The emotional toll extends beyond headlines. For many people the case resonates because it echoes common patterns: betrayal by an intimate partner, the circulation of sexualised imagery without consent and the bewildering sense that decisions about one’s own image have been taken out of one’s hands. Fernandes previously documented her efforts to trace the origins of pornographic content attributed to her, and the narrative she presents — that the abuse was prolonged and invasive — has mobilised allies and campaign groups calling for stronger protections. That mobilisation has also produced backlash and threats, illustrating how survivors who speak out can face further victimisation online and offline.
Law, definitions and the cross-border choice of Spain
A central legal complication in the case is the distinction between what is commonly called a deepfake and other forms of impersonation or image misuse. Fernandes frames much of the harm as identity abuse — the deliberate presentation of someone’s likeness to deceive or humiliate — which may not fit neatly into statutes aimed specifically at AI-generated content. This semantic and technical gap matters: under current German law the dissemination of manipulated pictures can be punishable where it violates image rights, but prosecutors and campaigners argue that the law does not clearly criminalise creating non-consensual sexualised synthetic media. Spain, where Fernandes filed a complaint, has strengthened provisions relating to gender-based digital violence, and her decision to lodge charges there points to uneven legal protections across Europe.
The political fallout has been swift. The federal justice minister has announced plans to make the production and distribution of pornographic deepfakes an explicit criminal offence, with draft proposals reportedly carrying potential prison terms.

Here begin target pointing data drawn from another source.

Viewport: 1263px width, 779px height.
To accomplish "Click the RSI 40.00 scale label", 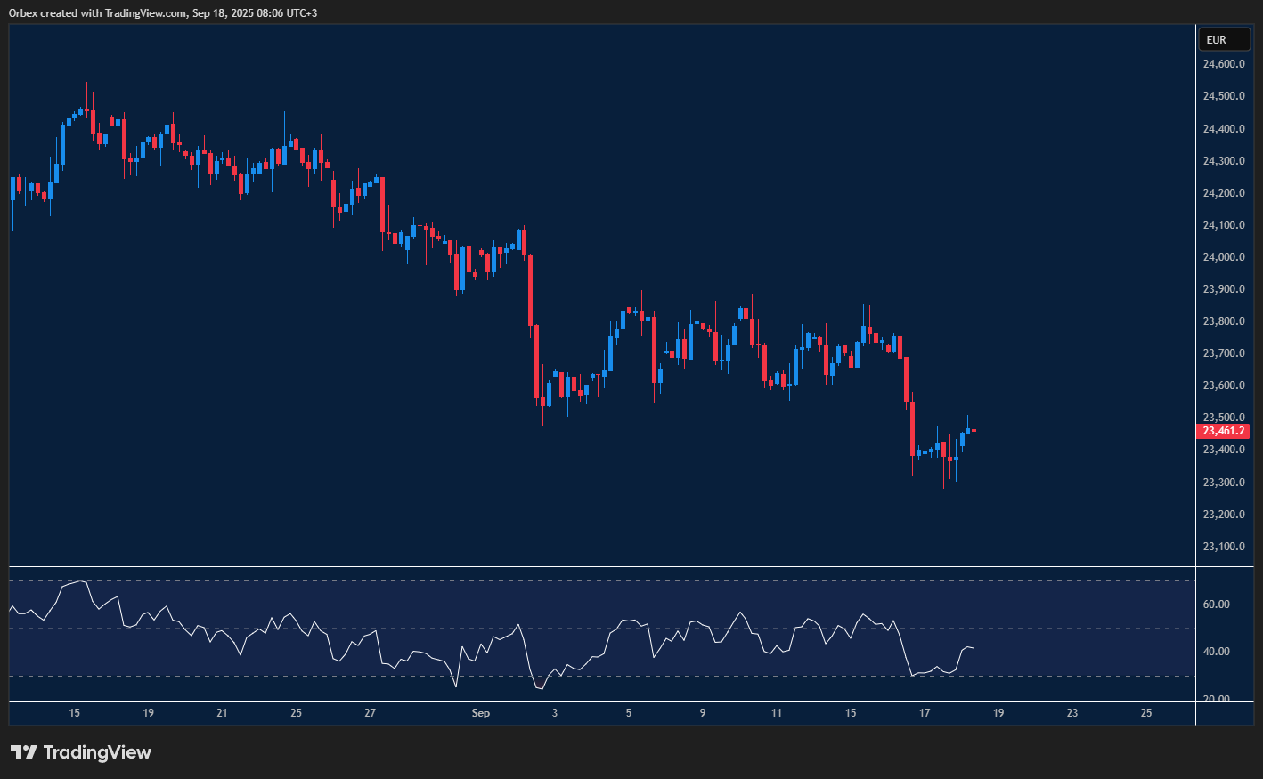I will pos(1217,652).
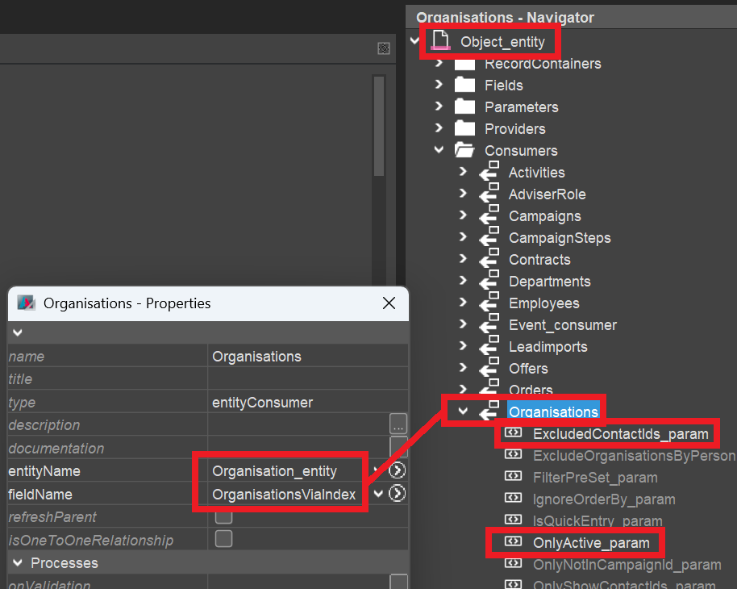
Task: Open the description editor ellipsis button
Action: click(398, 424)
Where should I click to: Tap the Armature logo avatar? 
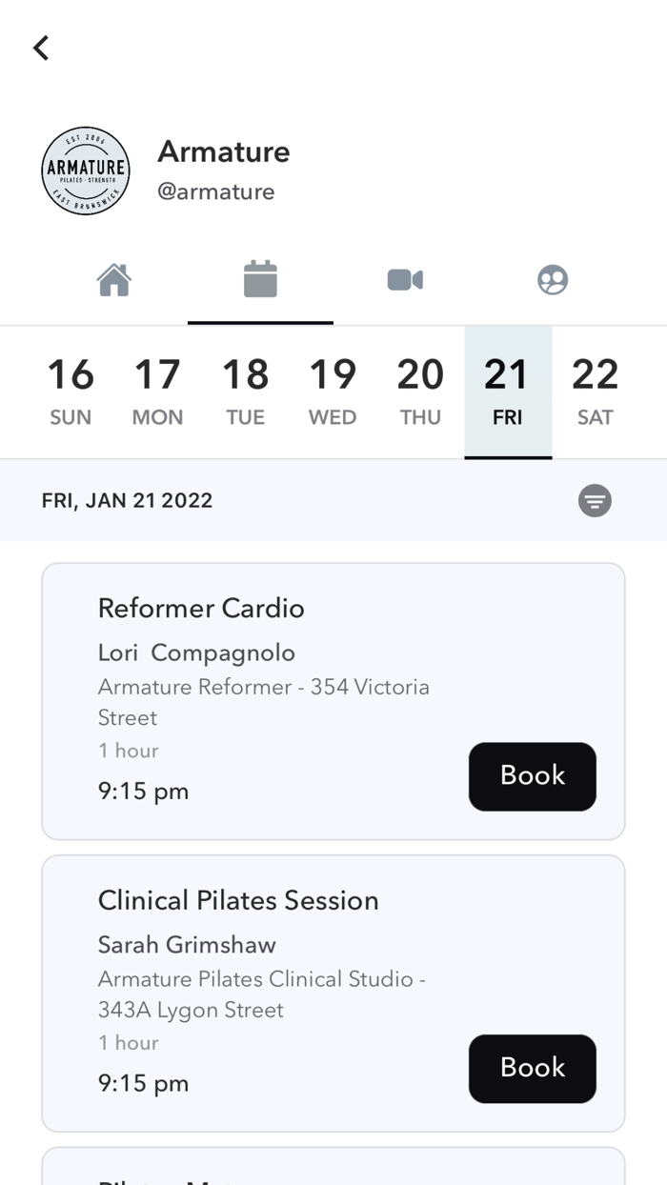pos(86,171)
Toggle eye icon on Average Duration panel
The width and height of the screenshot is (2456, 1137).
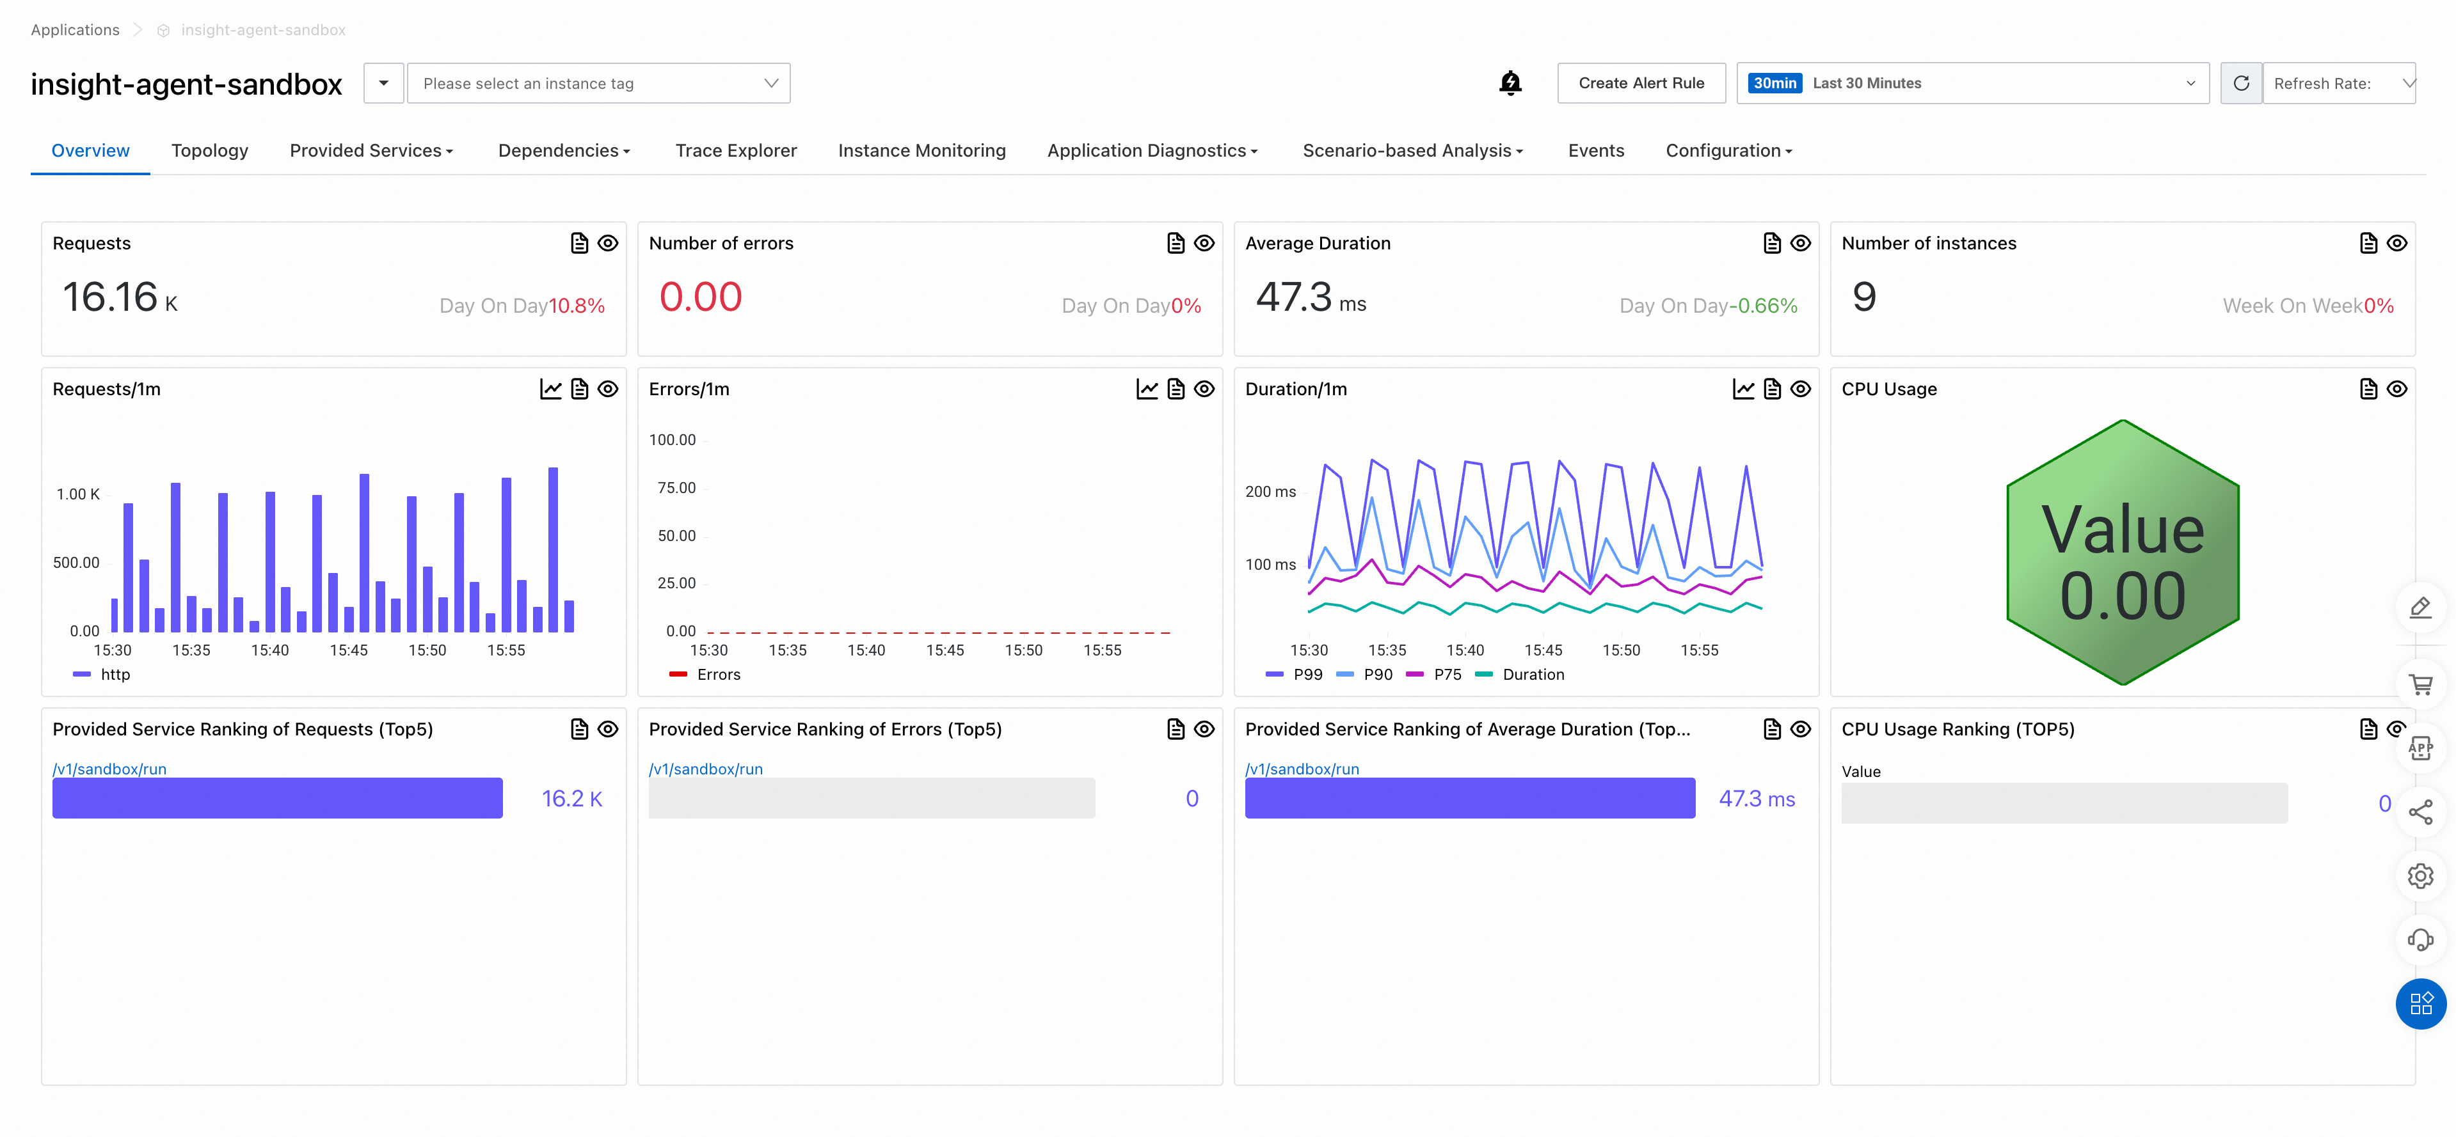(1800, 243)
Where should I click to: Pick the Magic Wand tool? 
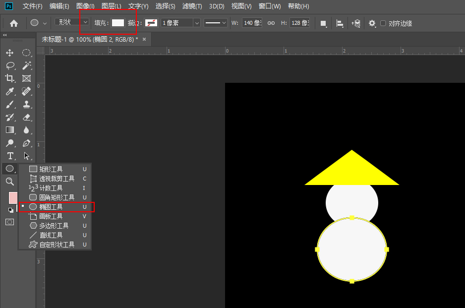coord(26,65)
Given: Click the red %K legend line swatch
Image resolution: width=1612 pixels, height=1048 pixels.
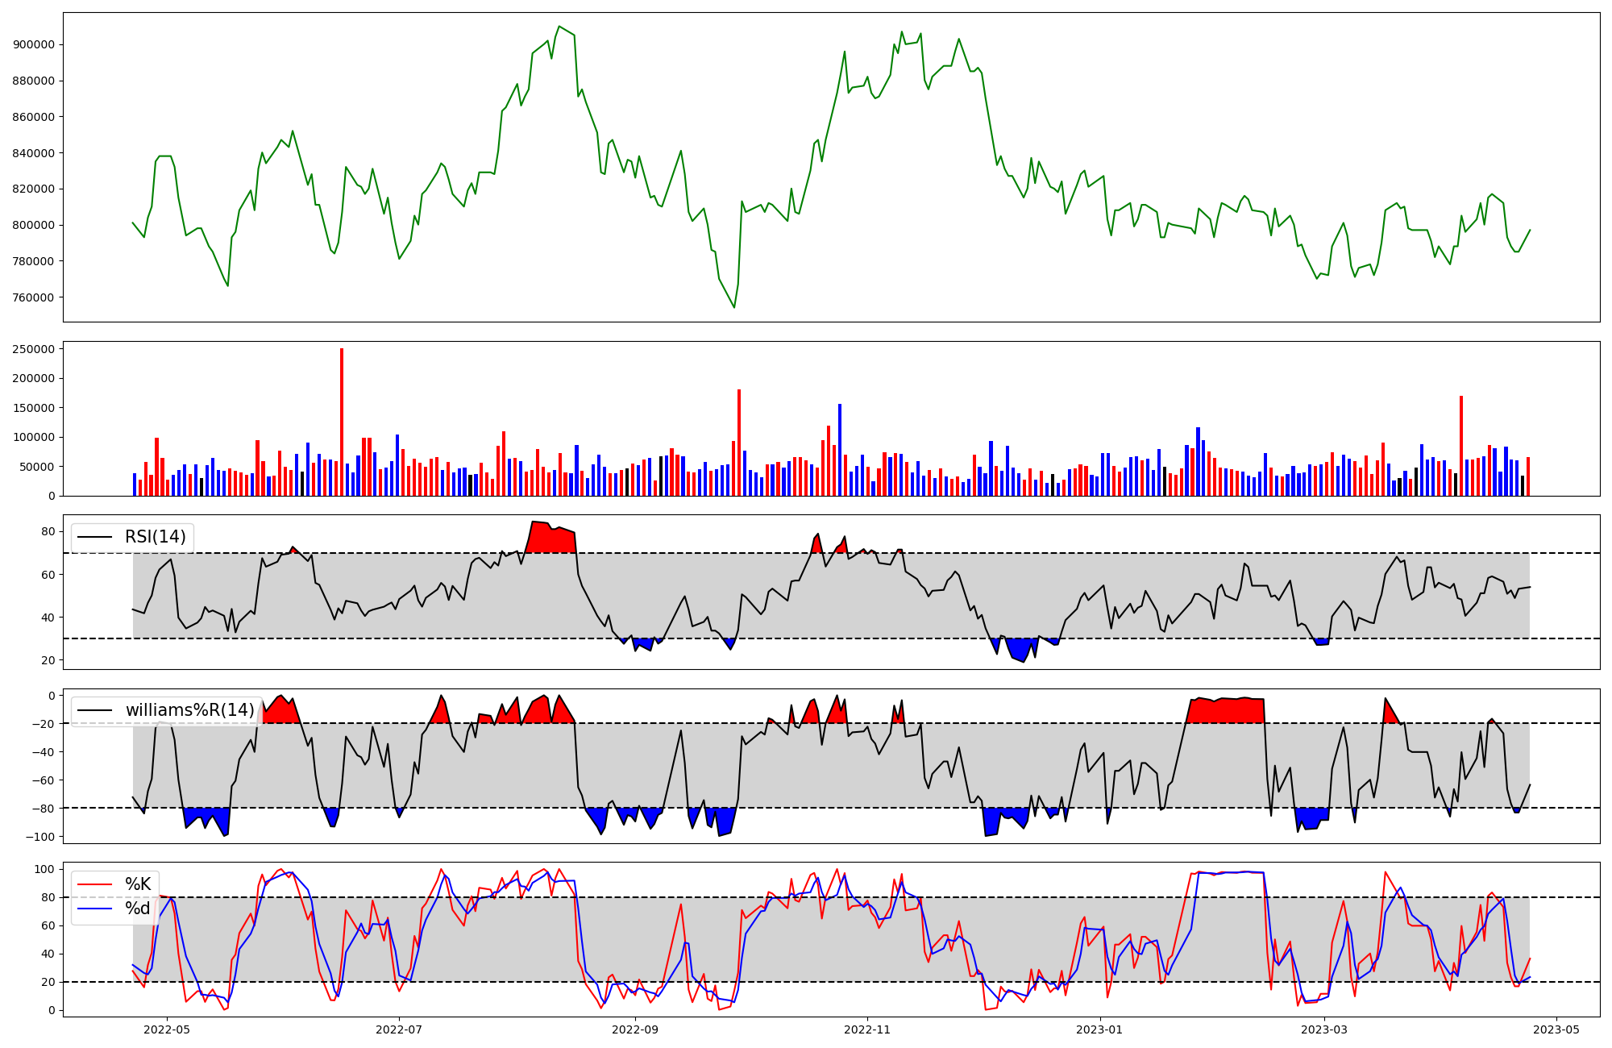Looking at the screenshot, I should (x=94, y=884).
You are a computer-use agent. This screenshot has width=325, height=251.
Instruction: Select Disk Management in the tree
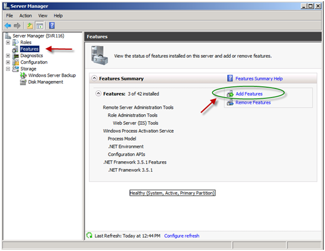point(46,82)
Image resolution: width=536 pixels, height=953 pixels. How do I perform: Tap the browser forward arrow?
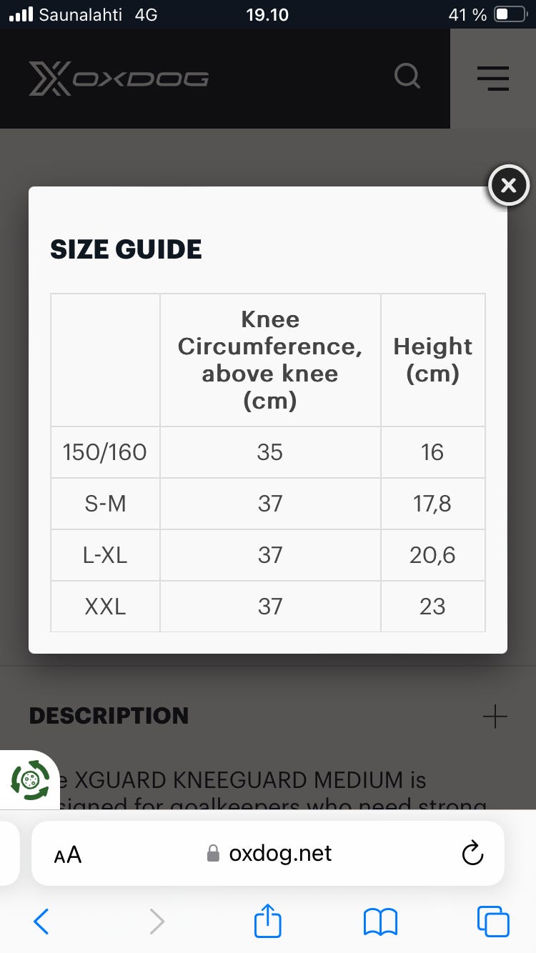point(157,922)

At the same time, prosecutors in Germany say investigations are ongoing and that the presumption of innocence applies to any named suspect. Advocacy groups have published demands that go beyond a narrow deepfake definition, urging lawmakers to recognise a broader spectrum of digital sexual violence and to close loopholes that allow perpetrators to exploit jurisdictional differences and technological complexity.
Broader implications for victims and policy
How digital tools change intimate partner violence
Technology has lowered barriers to abuse by making it easier to fabricate, manipulate and spread sexual imagery — or to impersonate someone convincingly online — and this disproportionately affects women. The phenomenon Fernandes describes has been labelled by some survivors and advocates as virtual rape, a term intended to convey the depth of violation felt when a body and reputation are sexually weaponised without consent. Recognising such harm requires legal frameworks that account for psychological damage, reputational injury and the practical difficulties of removing content once it is online. It also means building investigative capacity and cross-border cooperation to trace originators and distributors.
Political narratives and the need for systemic change
The case has also exposed how political messaging intersects with gendered violence. Comments from senior politicians that seek to blame migration or to cast the problem as external risk divert attention from structural patterns that cut across backgrounds. Campaigners warn that reframing the issue as caused by outsiders risks obscuring how common technologies reproduce existing hierarchies of power. The debate prompted by Fernandes’ disclosures is therefore not just about one couple or a single set of images: it is about whether societies will update laws and public institutions to address digital violence in its many forms, and whether survivors who speak out will find practical remedies rather than only symbolic gestures.